In case the resid is further fractionated using a vacuum distillation unit to separate the resid into a vacuum gas oil fraction and vacuum residue fraction, it is preferred to subject the vacuum gasoil to vacuum gasoil hydrocracking and the vacuum resid to vacuum resid hydrocracking, wherein the heavy distillate produced by vacuum resid hydrocracking is subsequently subjected to vacuum gasoil hydrocracking. In case the present invention involves vacuum distillation, the vacuum gasoil thus obtained is preferably fed to the aromatic ring opening unit together with one or more other hydrocarbon streams that are relatively rich in aromatic hydrocarbons and which have a boiling point in the kerosene and gasoil boiling point range. Such hydrocarbon streams that are relatively rich in aromatic hydrocarbons and which have a boiling point in the kerosene and gasoil boiling point range may be selected from the group consisting of kerosene, gasoil and middle-distillate. The vacuum residue hydrocracking preferably is slurry resid hydrocracking as defined herein above.
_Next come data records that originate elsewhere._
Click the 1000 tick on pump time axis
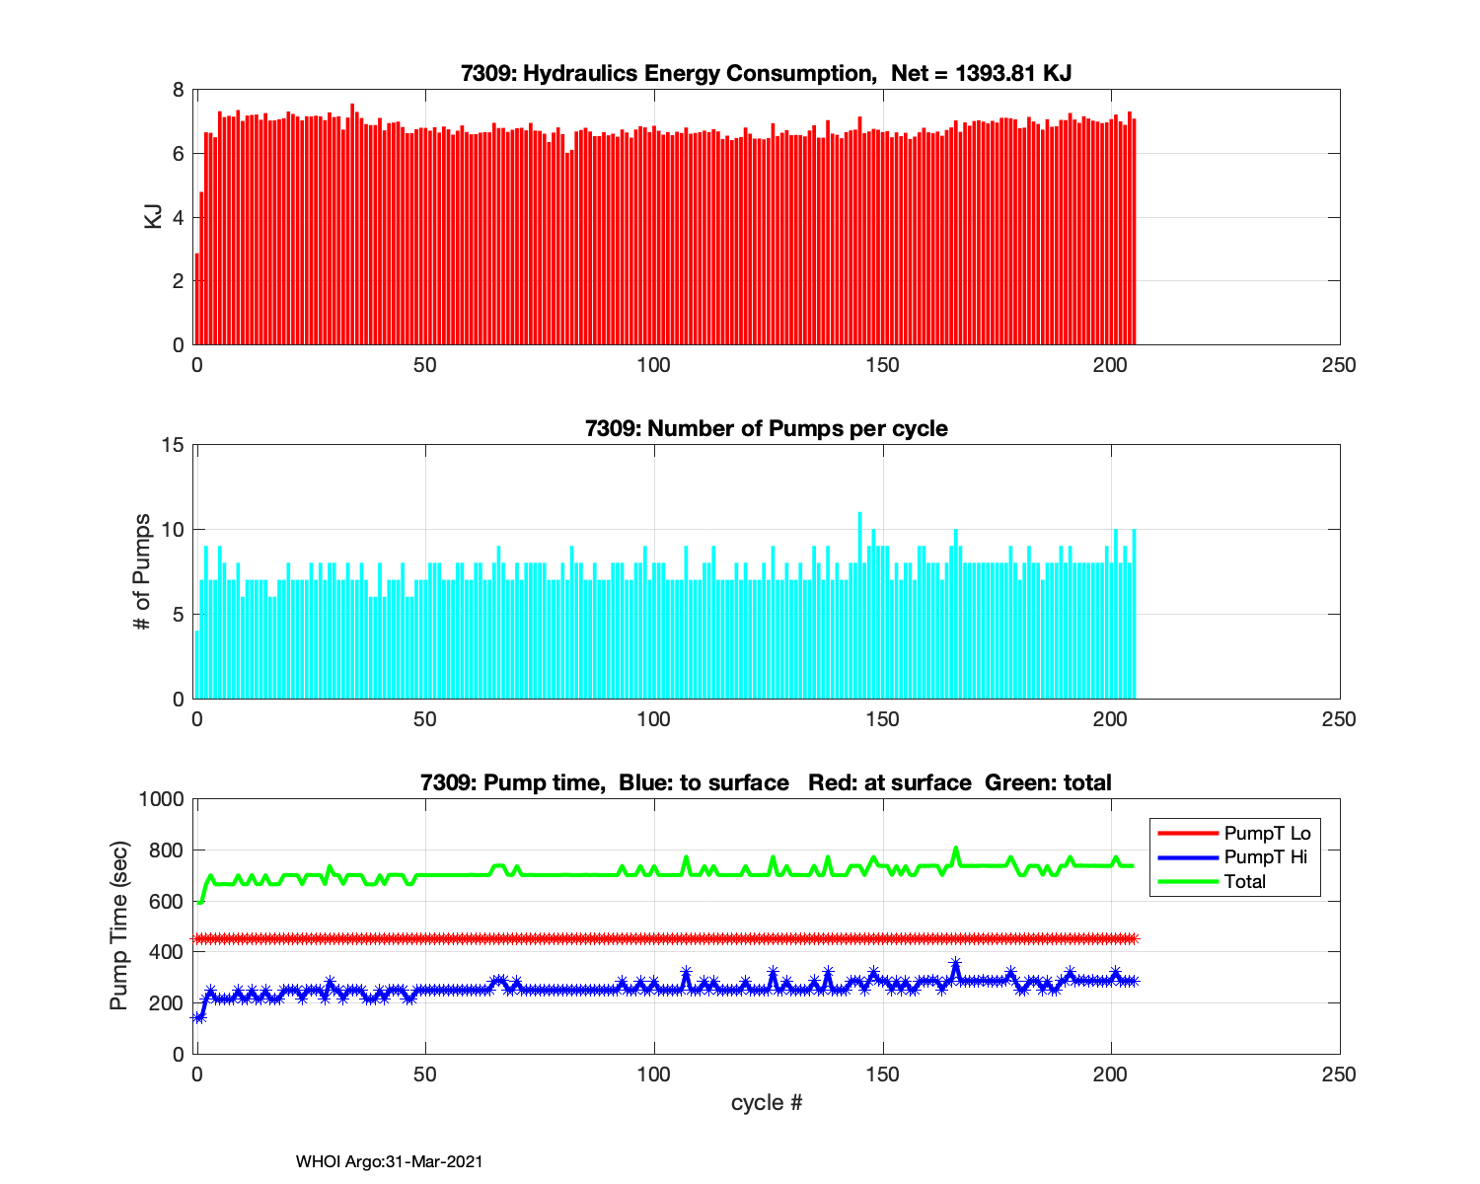The image size is (1480, 1184). click(x=163, y=799)
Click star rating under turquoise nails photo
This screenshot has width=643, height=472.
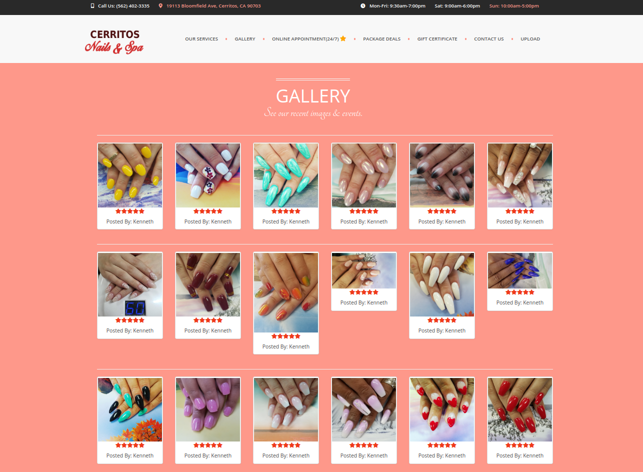coord(286,212)
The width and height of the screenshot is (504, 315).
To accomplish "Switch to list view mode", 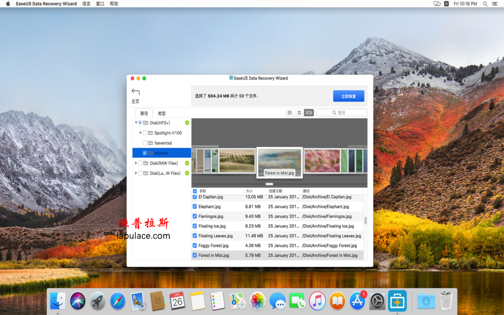I will (x=289, y=112).
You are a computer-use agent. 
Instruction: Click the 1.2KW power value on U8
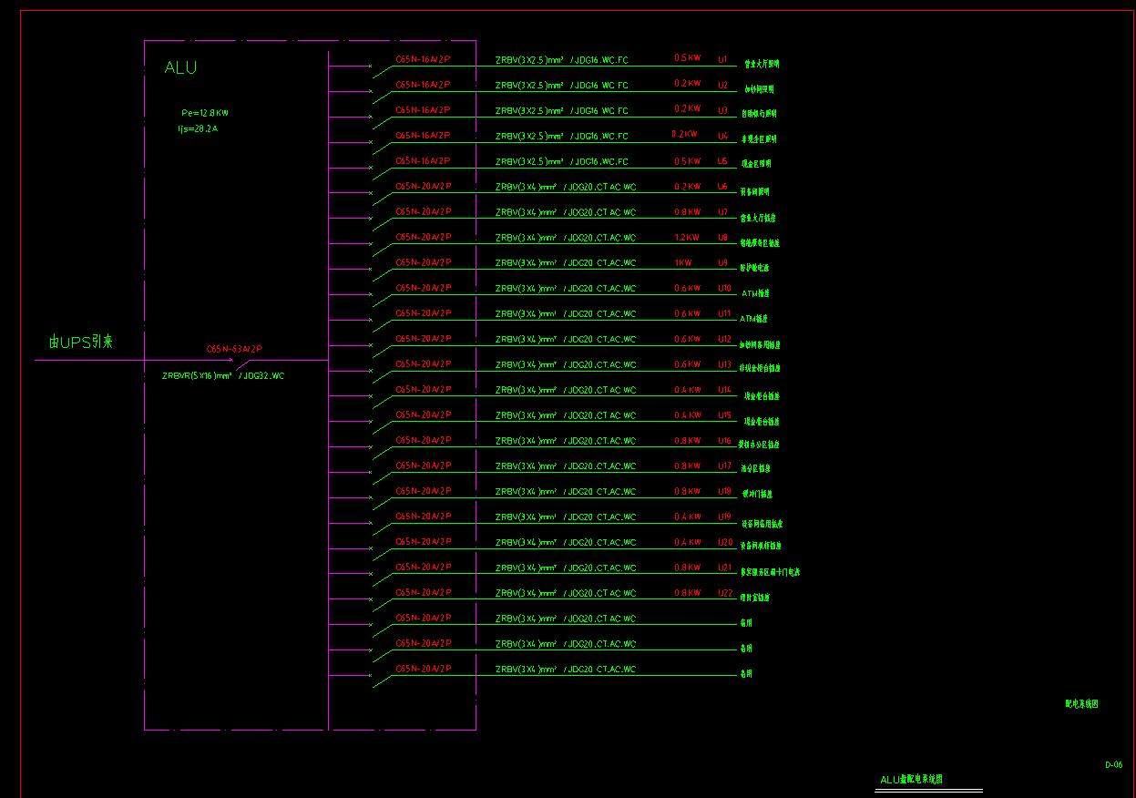click(687, 237)
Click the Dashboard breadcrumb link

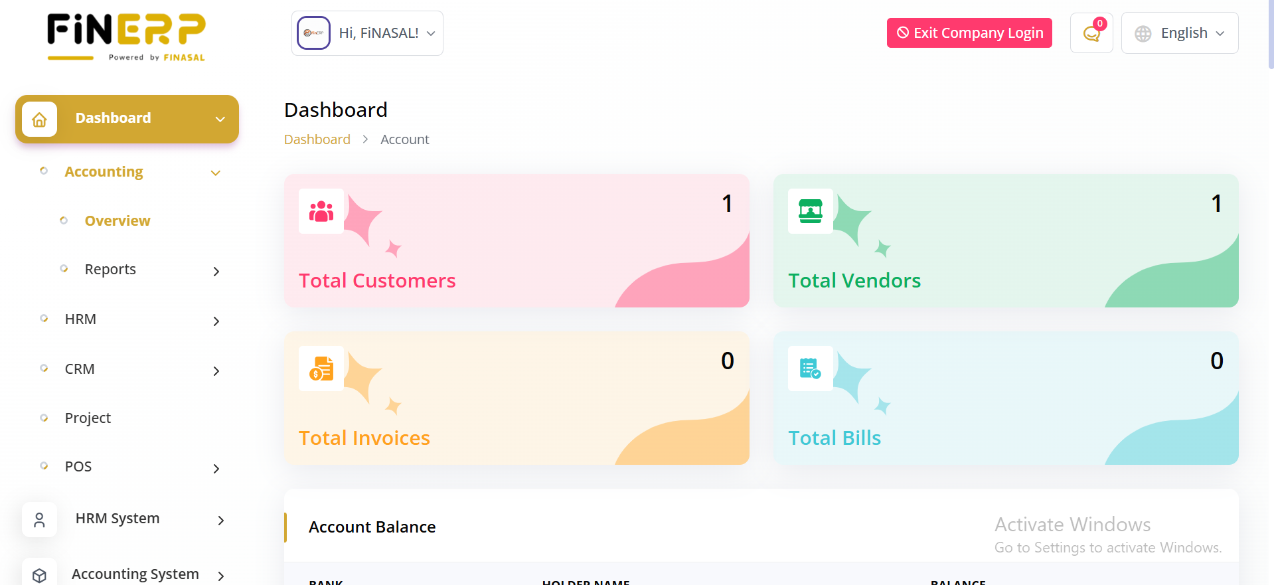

The process of the present invention may require removal of sulfur from certain crude oil fractions to prevent catalyst deactivation in downstream refinery processes, such as catalytic reforming or fluid catalytic cracking. Such a hydrodesulfurization process is performed in a “HDS unit” or “hydrotreater”; see Alfke (2007) loc. cit. Generally, the hydrodesulfurization reaction takes place in a fixed-bed reactor at elevated temperatures of 200-425° C., preferably of 300-400° C. and elevated pressures of 1-20 MPa gauge, preferably 1-13 MPa gauge in the presence of a catalyst comprising elements selected from the group consisting of Ni, Mo, Co, W and Pt, with or without promoters, supported on alumina, wherein the catalyst is in a sulfide form.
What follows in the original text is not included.